»»
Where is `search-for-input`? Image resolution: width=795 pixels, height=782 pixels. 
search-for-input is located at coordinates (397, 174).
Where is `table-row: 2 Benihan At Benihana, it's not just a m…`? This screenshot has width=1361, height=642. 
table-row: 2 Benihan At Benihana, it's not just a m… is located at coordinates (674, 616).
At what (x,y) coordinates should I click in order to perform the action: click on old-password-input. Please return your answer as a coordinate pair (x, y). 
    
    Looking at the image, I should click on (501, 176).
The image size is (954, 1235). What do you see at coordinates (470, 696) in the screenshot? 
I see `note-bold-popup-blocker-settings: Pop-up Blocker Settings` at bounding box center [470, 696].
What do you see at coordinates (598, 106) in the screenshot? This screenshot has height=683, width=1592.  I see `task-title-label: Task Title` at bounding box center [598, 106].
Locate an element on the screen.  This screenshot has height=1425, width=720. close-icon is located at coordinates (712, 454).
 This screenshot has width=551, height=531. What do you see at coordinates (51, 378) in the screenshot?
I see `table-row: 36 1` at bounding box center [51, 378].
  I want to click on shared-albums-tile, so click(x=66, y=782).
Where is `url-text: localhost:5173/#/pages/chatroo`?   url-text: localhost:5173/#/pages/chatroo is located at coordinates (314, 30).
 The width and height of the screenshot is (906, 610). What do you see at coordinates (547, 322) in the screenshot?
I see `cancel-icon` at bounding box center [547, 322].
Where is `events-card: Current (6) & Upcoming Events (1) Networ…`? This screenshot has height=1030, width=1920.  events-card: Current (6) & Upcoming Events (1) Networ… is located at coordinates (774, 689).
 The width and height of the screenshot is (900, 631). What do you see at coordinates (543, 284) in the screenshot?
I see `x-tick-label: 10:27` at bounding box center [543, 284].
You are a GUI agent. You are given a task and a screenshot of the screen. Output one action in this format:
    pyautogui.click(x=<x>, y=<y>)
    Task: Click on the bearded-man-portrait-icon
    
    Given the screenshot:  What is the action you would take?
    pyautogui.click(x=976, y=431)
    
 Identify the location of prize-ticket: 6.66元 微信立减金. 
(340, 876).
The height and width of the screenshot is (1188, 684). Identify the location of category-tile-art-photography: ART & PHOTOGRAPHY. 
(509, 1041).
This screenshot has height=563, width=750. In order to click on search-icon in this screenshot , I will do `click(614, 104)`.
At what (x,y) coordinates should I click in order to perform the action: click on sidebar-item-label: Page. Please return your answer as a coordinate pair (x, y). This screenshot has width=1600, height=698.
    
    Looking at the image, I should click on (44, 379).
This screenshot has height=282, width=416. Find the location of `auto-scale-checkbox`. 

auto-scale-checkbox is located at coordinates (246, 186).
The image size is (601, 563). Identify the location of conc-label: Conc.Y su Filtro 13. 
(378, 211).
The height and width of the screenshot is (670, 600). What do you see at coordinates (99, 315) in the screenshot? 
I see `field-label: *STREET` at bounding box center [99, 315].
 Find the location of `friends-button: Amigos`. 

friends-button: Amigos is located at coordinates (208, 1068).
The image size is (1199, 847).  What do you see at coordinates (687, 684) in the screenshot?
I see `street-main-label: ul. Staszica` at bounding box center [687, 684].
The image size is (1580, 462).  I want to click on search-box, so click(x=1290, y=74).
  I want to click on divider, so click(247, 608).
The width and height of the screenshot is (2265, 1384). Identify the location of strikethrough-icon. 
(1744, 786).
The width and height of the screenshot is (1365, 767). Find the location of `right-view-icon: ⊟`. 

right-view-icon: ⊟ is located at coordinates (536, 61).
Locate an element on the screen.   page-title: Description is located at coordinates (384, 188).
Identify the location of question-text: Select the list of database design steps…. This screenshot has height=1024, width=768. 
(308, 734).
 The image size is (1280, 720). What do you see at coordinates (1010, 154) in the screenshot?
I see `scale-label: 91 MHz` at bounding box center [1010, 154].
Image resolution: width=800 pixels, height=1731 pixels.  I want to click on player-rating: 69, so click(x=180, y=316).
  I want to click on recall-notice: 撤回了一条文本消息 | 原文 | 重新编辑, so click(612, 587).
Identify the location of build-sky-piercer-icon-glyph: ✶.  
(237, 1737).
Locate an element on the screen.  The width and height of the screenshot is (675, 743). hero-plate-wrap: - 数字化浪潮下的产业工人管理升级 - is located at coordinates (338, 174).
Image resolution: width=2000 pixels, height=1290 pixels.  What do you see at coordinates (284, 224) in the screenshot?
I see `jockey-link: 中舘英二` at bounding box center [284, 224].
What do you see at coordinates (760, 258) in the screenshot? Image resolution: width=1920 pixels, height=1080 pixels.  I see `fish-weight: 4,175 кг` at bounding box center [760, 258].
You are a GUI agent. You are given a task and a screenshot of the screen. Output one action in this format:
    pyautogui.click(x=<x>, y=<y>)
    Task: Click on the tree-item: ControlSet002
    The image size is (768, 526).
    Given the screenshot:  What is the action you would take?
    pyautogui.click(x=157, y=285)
««
*YOUR GOAL:*
Can you set out every line of the items above as a numbered list, dropping any blank lines?

*RESULT OF THIS TASK:*
1. Where is `search-for-input`? Image resolution: width=795 pixels, height=782 pixels. 
2. search-for-input is located at coordinates (397, 174).
3. Where is `table-row: 2 Benihan At Benihana, it's not just a m…`? This screenshot has width=1361, height=642. 
4. table-row: 2 Benihan At Benihana, it's not just a m… is located at coordinates (674, 616).
5. At what (x,y) coordinates should I click in order to perform the action: click on old-password-input. Please return your answer as a coordinate pair (x, y). 
6.     Looking at the image, I should click on (501, 176).
7. The image size is (954, 1235). What do you see at coordinates (470, 696) in the screenshot? 
8. I see `note-bold-popup-blocker-settings: Pop-up Blocker Settings` at bounding box center [470, 696].
9. What do you see at coordinates (598, 106) in the screenshot? This screenshot has height=683, width=1592.  I see `task-title-label: Task Title` at bounding box center [598, 106].
10. Locate an element on the screen.  This screenshot has height=1425, width=720. close-icon is located at coordinates (712, 454).
11.  This screenshot has width=551, height=531. What do you see at coordinates (51, 378) in the screenshot?
12. I see `table-row: 36 1` at bounding box center [51, 378].
13.   I want to click on shared-albums-tile, so click(x=66, y=782).
14. Where is `url-text: localhost:5173/#/pages/chatroo`?   url-text: localhost:5173/#/pages/chatroo is located at coordinates (314, 30).
15.  The width and height of the screenshot is (906, 610). What do you see at coordinates (547, 322) in the screenshot?
16. I see `cancel-icon` at bounding box center [547, 322].
17. Where is `events-card: Current (6) & Upcoming Events (1) Networ…`? This screenshot has height=1030, width=1920.  events-card: Current (6) & Upcoming Events (1) Networ… is located at coordinates (774, 689).
18.  The width and height of the screenshot is (900, 631). What do you see at coordinates (543, 284) in the screenshot?
19. I see `x-tick-label: 10:27` at bounding box center [543, 284].
20. You are a GUI agent. You are given a task and a screenshot of the screen. Output one action in this format:
21.     pyautogui.click(x=<x>, y=<y>)
22.     Task: Click on the bearded-man-portrait-icon
23.     Given the screenshot:  What is the action you would take?
24.     pyautogui.click(x=976, y=431)
25.  Identify the location of prize-ticket: 6.66元 微信立减金. 
26. (340, 876).
27. The height and width of the screenshot is (1188, 684). Identify the location of category-tile-art-photography: ART & PHOTOGRAPHY. 
28. (509, 1041).
29. This screenshot has height=563, width=750. In order to click on search-icon in this screenshot , I will do `click(614, 104)`.
30. At what (x,y) coordinates should I click in order to perform the action: click on sidebar-item-label: Page. Please return your answer as a coordinate pair (x, y). This screenshot has width=1600, height=698.
31.     Looking at the image, I should click on (44, 379).
32. This screenshot has height=282, width=416. Find the location of `auto-scale-checkbox`. 
33. auto-scale-checkbox is located at coordinates (246, 186).
34. The image size is (601, 563). Identify the location of conc-label: Conc.Y su Filtro 13. 
35. (378, 211).
36. The height and width of the screenshot is (670, 600). What do you see at coordinates (99, 315) in the screenshot? 
37. I see `field-label: *STREET` at bounding box center [99, 315].
38.  Find the location of `friends-button: Amigos`. 
39. friends-button: Amigos is located at coordinates (208, 1068).
40. The image size is (1199, 847).  What do you see at coordinates (687, 684) in the screenshot?
41. I see `street-main-label: ul. Staszica` at bounding box center [687, 684].
42. The image size is (1580, 462).  I want to click on search-box, so click(x=1290, y=74).
43.   I want to click on divider, so click(247, 608).
44. The width and height of the screenshot is (2265, 1384). Identify the location of strikethrough-icon. 
45. (1744, 786).
46. The width and height of the screenshot is (1365, 767). Find the location of `right-view-icon: ⊟`. 
47. right-view-icon: ⊟ is located at coordinates (536, 61).
48. Locate an element on the screen.   page-title: Description is located at coordinates (384, 188).
49. Identify the location of question-text: Select the list of database design steps…. This screenshot has height=1024, width=768. 
50. (308, 734).
51.  The image size is (1280, 720). What do you see at coordinates (1010, 154) in the screenshot?
52. I see `scale-label: 91 MHz` at bounding box center [1010, 154].
53. Image resolution: width=800 pixels, height=1731 pixels.  I want to click on player-rating: 69, so click(x=180, y=316).
54.   I want to click on recall-notice: 撤回了一条文本消息 | 原文 | 重新编辑, so click(612, 587).
55. Identify the location of build-sky-piercer-icon-glyph: ✶.  
56. (237, 1737).
57. Locate an element on the screen.  The width and height of the screenshot is (675, 743). hero-plate-wrap: - 数字化浪潮下的产业工人管理升级 - is located at coordinates (338, 174).
58. Image resolution: width=2000 pixels, height=1290 pixels.  What do you see at coordinates (284, 224) in the screenshot?
59. I see `jockey-link: 中舘英二` at bounding box center [284, 224].
60. What do you see at coordinates (760, 258) in the screenshot? Image resolution: width=1920 pixels, height=1080 pixels.  I see `fish-weight: 4,175 кг` at bounding box center [760, 258].
61. You are a GUI agent. You are given a task and a screenshot of the screen. Output one action in this format:
62.     pyautogui.click(x=<x>, y=<y>)
63.     Task: Click on the tree-item: ControlSet002
64.     The image size is (768, 526).
65.     Given the screenshot:  What is the action you would take?
66.     pyautogui.click(x=157, y=285)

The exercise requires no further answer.